Je dirais plutôt que l’auteur est toujours quelque chose à
confirmer. Mon propos est en effet ironique mais est directement lié
à la notion d’auteur et plus particulièrement d’autoreprésentation.
On a souvent tendance à considérer (voire revendiquer) la
pratique de l’autoportrait (ou de l’autofiction) comme une
pratique narcissique qui permettrait à l’auteur de mener
une quête identitaire nombriliste. Dans mon travail, l’ironie
est peut-être présente vis-à-vis de cette sacralisation
de l’auteur et cette image d’artiste névrosé
plongé dans une quête permanente de l’œuvre ultime,
qui lui permettrait de s’accomplir en tant qu’individu.
Néanmoins, il ne s’agit pas de porter un jugement sur le
sujet, l’individu. Ma réflexion est plus globale. Je m’attache
plus aux mécanismes généraux de réalisation
de soi qu’à l’individu lui-même.
Vous
parlez d'images de soi que l'on construit en rapport avec des modèles,
matériellement vous partez de clichés simples que vous travailliez
sur logiciel: quelle part occupe ce travail postérieur ?
Ce travail occupe finalement une part réduite dans le processus
de création. Le montage numérique des photographies n’est
que la finalisation d’un long processus dont la partie la plus importante
est peut-être le travail préparatoire. Cette première
étape consiste essentiellement à une recherche iconographique
(photographie de mode, publicité, histoire de la peinture...) puis
à l’élaboration précise de croquis.
Les manipulations numériques que j’opère sont finalement
assez simples et ne nécessitent pas une grande virtuosité
technique comme dans certains travaux que l’on peut voir aujourd’hui.
Il s’agit en réalité d’un simple découpage/collage
que les avant-gardes du début du siècle auraient pu réaliser
avec des ciseaux et une colle.
Les seules difficultés rencontrées sont en fait subordonnées
à la qualité de la prise de vue (cadrage, éclairage,
ombres portées, agencement des personnages entre eux, ...), ce
qui constitue sans doute l’étape la plus contraignante et
paradoxalement au cours de laquelle je prends le moins de plaisir.
Vos
personnages sont comme clonés mais ils apparaissent toujours par
deux. Il s'agit de ce modèle du couple dont vous parlez, mais n'est
ce pas également que ce rapport identité - identification
fonctionnerait visuellement moins bien avec beaucoup de personnages ?
Avez-vous travaillé sur des pistes multiples?

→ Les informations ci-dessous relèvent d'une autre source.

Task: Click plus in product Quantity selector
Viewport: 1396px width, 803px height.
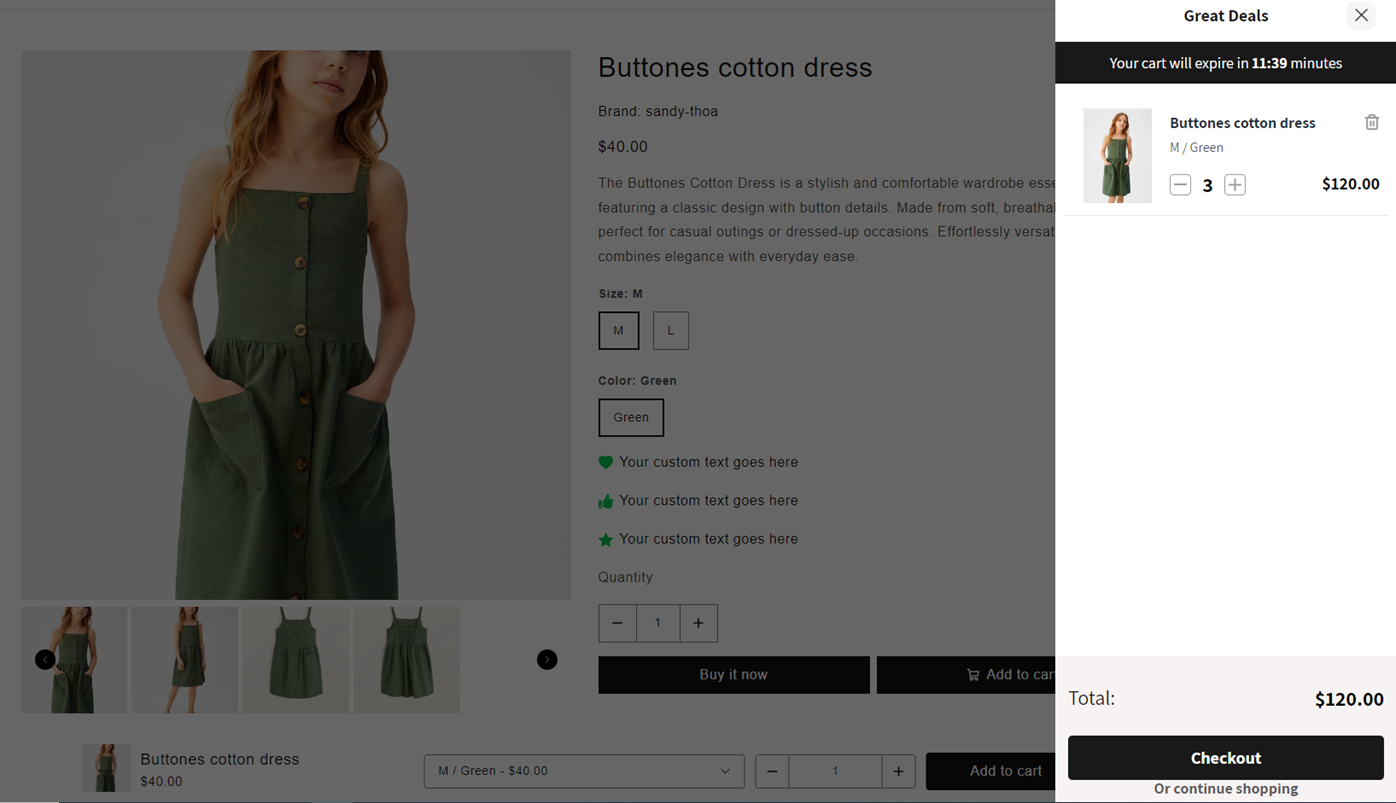Action: click(698, 623)
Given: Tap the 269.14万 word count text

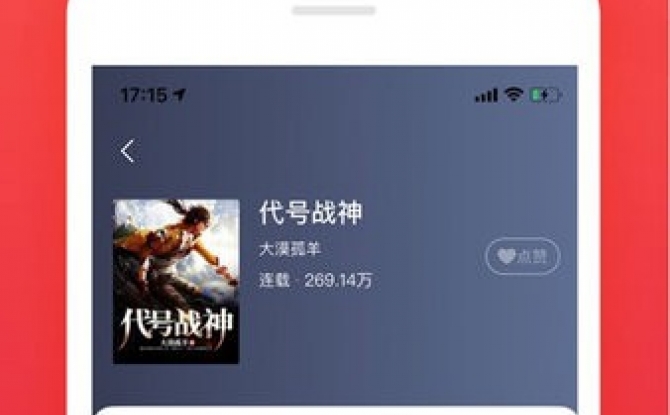Looking at the screenshot, I should click(x=338, y=280).
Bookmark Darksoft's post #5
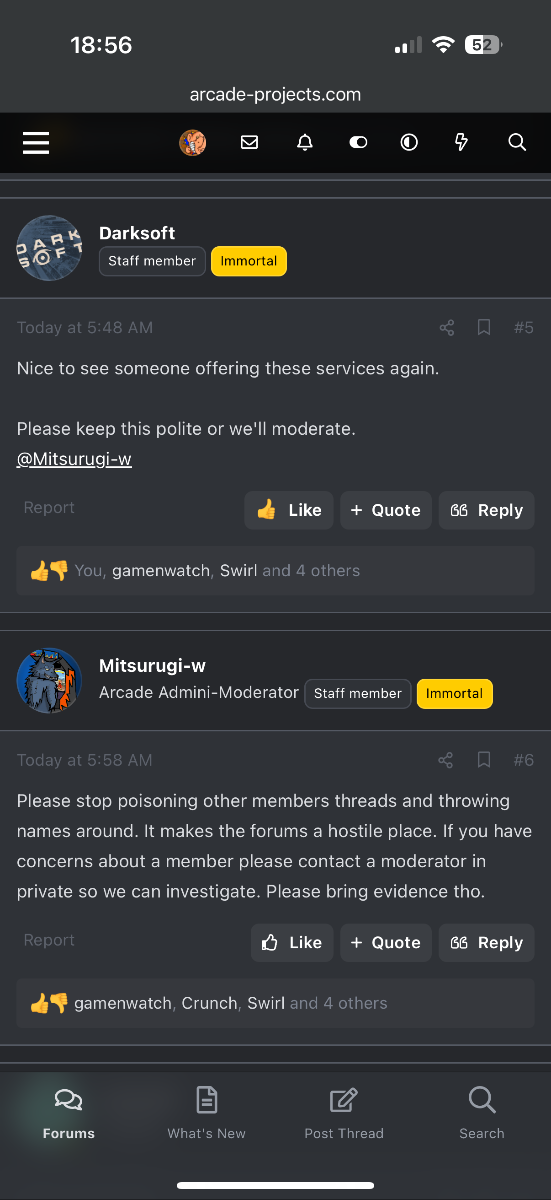Image resolution: width=551 pixels, height=1200 pixels. (x=484, y=328)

Les recherches et les expérimentations se sont plus portées
vers les comportements des personnages, sur la tension que je pouvais
créer entre eux. A l’inverse, l’idée de couple
s’est tout de suite imposée à moi. Multiplier le nombre
de personnage aurait, d’une certaine façon, déplacé
l’outil numérique au centre de mon travail. Or je ne voulais
pas créer de situations grotesques à effets spéciaux
et placer ainsi mon discours dans le domaine de la science fiction ou
du fantasme. Mon désir était que le montage s’efface
devant l’image et que la crédibilité des personnages
(même incertaine) participe au trouble visuel créé
par ce dédoublement.
Certaines personnes me demandent parfois si j’ai un frère
jumeau ou mieux une sœur jumelle. Je ne pense pas que l’on
puisse me faire de meilleurs compliments...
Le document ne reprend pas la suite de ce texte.